--- Records for this task Enclosed Below ---

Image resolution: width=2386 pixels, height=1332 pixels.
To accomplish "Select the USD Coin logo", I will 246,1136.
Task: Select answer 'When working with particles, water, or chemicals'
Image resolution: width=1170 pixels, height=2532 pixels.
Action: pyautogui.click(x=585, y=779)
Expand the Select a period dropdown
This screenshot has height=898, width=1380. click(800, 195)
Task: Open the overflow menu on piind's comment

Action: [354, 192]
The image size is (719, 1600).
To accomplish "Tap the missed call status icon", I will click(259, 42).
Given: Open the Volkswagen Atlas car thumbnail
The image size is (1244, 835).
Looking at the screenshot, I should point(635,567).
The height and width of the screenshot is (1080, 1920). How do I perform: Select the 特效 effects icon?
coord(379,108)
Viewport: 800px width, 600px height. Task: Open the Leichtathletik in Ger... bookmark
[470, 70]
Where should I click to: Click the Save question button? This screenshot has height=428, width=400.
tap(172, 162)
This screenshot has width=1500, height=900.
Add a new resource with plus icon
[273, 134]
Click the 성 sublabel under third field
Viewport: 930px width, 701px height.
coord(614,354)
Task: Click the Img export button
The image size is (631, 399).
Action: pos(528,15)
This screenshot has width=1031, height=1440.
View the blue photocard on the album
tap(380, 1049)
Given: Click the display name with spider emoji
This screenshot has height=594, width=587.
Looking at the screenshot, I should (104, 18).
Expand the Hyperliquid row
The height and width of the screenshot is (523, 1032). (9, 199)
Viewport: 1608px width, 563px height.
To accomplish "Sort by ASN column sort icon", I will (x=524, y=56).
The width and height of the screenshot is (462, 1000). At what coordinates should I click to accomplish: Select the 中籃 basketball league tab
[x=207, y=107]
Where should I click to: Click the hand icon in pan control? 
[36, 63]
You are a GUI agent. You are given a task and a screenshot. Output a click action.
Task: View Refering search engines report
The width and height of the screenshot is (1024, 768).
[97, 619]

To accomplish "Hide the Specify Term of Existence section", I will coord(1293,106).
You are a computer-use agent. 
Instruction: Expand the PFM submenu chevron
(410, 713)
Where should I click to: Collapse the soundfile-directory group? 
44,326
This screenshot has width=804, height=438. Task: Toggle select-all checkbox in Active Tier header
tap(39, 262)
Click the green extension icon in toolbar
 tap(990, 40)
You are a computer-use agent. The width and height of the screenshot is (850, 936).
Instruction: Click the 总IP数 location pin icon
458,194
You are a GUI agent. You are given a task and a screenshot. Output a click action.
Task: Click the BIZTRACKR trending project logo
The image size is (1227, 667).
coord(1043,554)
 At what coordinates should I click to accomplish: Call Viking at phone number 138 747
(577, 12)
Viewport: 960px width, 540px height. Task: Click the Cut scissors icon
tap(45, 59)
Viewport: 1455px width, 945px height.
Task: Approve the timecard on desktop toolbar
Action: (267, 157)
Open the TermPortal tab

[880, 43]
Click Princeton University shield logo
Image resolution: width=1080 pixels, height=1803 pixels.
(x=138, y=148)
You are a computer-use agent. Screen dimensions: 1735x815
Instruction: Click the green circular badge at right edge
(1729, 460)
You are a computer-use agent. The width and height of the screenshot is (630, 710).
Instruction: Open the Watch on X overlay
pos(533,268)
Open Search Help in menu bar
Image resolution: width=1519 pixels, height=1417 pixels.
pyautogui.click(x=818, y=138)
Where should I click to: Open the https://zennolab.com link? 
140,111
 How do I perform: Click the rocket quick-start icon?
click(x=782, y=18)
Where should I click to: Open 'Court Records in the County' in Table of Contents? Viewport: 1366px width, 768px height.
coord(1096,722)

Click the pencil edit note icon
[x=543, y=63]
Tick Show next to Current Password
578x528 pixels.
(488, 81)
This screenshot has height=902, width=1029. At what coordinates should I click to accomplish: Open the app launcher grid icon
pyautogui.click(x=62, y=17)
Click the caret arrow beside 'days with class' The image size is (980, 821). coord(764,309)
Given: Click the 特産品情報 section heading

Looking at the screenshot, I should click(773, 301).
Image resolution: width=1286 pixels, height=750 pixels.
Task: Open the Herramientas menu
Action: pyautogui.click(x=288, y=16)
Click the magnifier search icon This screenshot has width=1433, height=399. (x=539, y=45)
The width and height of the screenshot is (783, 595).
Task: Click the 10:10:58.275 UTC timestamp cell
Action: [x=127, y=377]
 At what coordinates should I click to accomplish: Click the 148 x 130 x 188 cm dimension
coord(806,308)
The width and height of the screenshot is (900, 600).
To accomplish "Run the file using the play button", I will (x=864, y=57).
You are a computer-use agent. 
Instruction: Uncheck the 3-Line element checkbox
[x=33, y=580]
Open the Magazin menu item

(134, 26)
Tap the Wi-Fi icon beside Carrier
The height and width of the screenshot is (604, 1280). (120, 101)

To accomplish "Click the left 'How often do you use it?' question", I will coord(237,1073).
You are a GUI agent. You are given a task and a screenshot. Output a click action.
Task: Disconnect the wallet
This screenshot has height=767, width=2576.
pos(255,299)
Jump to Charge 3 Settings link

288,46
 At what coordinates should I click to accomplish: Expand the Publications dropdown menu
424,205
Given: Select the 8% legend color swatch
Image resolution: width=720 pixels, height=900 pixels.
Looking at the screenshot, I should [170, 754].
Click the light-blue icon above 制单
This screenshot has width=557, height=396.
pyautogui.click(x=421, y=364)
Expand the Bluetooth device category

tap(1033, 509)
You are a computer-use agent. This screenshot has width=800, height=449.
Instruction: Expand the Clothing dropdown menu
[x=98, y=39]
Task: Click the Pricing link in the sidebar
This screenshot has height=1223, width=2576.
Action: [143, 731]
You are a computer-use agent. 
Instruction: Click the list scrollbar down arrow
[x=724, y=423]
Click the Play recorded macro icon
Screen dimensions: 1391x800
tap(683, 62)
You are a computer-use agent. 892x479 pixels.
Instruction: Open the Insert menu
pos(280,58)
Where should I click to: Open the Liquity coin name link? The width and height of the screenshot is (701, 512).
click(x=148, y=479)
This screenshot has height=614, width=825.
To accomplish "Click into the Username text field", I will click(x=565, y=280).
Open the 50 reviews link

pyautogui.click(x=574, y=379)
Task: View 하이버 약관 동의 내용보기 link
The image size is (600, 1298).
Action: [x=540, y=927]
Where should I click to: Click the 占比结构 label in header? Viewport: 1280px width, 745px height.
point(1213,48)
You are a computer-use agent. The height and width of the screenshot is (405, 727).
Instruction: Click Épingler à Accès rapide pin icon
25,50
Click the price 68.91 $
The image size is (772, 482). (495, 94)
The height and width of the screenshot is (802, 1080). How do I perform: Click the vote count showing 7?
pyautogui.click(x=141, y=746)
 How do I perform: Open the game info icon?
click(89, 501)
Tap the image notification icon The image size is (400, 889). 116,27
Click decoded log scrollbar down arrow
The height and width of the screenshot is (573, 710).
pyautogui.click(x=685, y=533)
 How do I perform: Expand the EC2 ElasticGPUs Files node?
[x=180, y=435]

--- End of Enclosed Records for this task ---

The problem: Of the entries above, tally the lines with "field" in them. Only the total should be given.

Response to the exercise: 2